Cornerstone Montclair reaches out to those with disabilities
By LINDA MOSS
A new local business, which is trying to create a hub for activities and employment opportunities for those with disabilities, will be opening later this month on Bellevue Avenue.
Cornerstone Montclair LLC was founded by Wendy Lacey, its executive director and a township resident. She purchased a 3,000-square-foot building, once home to CSA Audio, in March and has spent the past months renovating the property, doing upgrades such as adding an elevator and large windows to the building.
“We made it more warm and welcoming,” Lacey said.
She is hosting an open house at the site Oct. 28.
Lacey, a mother of four who has a 13-year-old daughter with Down Syndrome, is leasing space at low rents to businesses that have committed to provide meaningful work opportunities or job training; offer a venue for socializing or developing socialization skills; or have recreational activities for those with disabilities.
“Anybody with a disability wants to have those things in their community like anyone else,” Lacey said.

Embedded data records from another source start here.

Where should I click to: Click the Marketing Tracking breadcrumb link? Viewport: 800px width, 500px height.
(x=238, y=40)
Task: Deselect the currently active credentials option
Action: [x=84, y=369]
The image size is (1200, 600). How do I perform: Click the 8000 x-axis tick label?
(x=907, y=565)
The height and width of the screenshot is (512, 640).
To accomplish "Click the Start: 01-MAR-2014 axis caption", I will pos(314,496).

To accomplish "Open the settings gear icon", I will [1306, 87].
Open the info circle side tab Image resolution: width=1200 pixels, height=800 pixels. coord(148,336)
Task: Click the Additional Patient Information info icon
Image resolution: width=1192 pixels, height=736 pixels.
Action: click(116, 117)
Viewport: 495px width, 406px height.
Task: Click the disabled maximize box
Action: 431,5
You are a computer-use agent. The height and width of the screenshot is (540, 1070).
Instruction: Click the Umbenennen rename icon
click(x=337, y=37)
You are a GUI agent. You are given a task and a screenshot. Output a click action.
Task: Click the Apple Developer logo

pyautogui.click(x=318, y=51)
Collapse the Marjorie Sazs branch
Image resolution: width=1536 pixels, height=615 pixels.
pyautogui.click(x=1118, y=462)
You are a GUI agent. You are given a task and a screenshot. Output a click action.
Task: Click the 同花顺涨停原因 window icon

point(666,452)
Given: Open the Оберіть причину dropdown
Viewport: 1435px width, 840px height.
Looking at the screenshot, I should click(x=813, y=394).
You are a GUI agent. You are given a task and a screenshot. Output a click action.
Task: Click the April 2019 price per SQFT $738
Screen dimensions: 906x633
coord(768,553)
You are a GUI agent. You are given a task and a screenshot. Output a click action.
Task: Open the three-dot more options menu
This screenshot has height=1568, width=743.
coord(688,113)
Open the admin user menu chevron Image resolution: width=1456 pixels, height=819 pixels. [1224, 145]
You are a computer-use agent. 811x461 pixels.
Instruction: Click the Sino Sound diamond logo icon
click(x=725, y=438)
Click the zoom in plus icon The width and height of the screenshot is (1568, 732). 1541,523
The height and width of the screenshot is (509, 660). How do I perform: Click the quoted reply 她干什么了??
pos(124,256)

“They want what everyone else wants. This is the message, something that people don’t always know: They want to be welcomed and active and they want to contribute. In a perfect world you wouldn’t need a building or a business to send that message. But obviously we don’t live in a perfect world, so I set out to establish this business to help create opportunities and to send a message and to be a model for other businesses.”
This week Lacey signed up Arts Unbound as a retail tenant for Cornerstone Montclair's first floor. This "mission partner" is looking "to promote careers in the visual arts as an option for everyone, including people with disabilities," according to Lacey.
Her tenants also include the Inclusive Movement Center, which is run by New Jersey All People Equal and offers classes and fitness and sports training for people of all athletic abilities.
Creative Speech Solutions, a pediatric therapy center started 20 years ago by Cynthia Marrapodi in Summit, is also opening up an office at Cornerstone Montclair, as well. And Include Montclair, which facilitates those with disabilities being part of the community, is also leasing space.
“My vision is for this to be a hub of activity and services that appeals to everybody, but that goes out of its way to welcome and include people with disabilities,” Lacey said.
The Inclusive Movement Center will not only serve clients of all fitness abilities, but will hire interns with disabilities, according to Lacey. And Creative Speech Solutions plans to help people, not just those with disabilities, prepare for job interviews and craft resumes, she said.
Lacey plans to open a shop, called The General Store, which will be on the first floor of her building along with Arts Unbound.
“It’s going to be an old-fashioned general store with penny candy, retro gifts, refreshments,” Lacey said. “And I’m also talking to local farms about selling some simple produce here, and Montclair-themed items as well.”
She said that she will work with Montclair High School’s community transition program to hire interns with disabilities for her store.
In addition to having The General Store, Lacey is looking for another retail occupant for the first floor, which won’t open up until the spring.
The Bellevue Avenue building has a half dozen rental spaces, with one that includes a multi-purpose area Lacey is renting by the hour. Some tenants have taken three- to five-year leases, while others are temporarily leasing space at the site to hold events such as workshops and readings. Spectrum Soul-utions, which offers programs for “alternative learners” and was founded by Cynthia Fitzhugh, is leasing Cornerstone Montclair’s multipurpose space three Sundays a month, according to Lacey.
Lacey has worked as an investment banker, and had jobs at New York University and a number of nonprofits during her career. She is on the board of the New Jersey Coalition for Inclusive Education and is a member of the Township People With Disabilities Committee.
She is running a for-profit business, but said that “any profit is going to be put back into programming” for Cornerstone Montclair.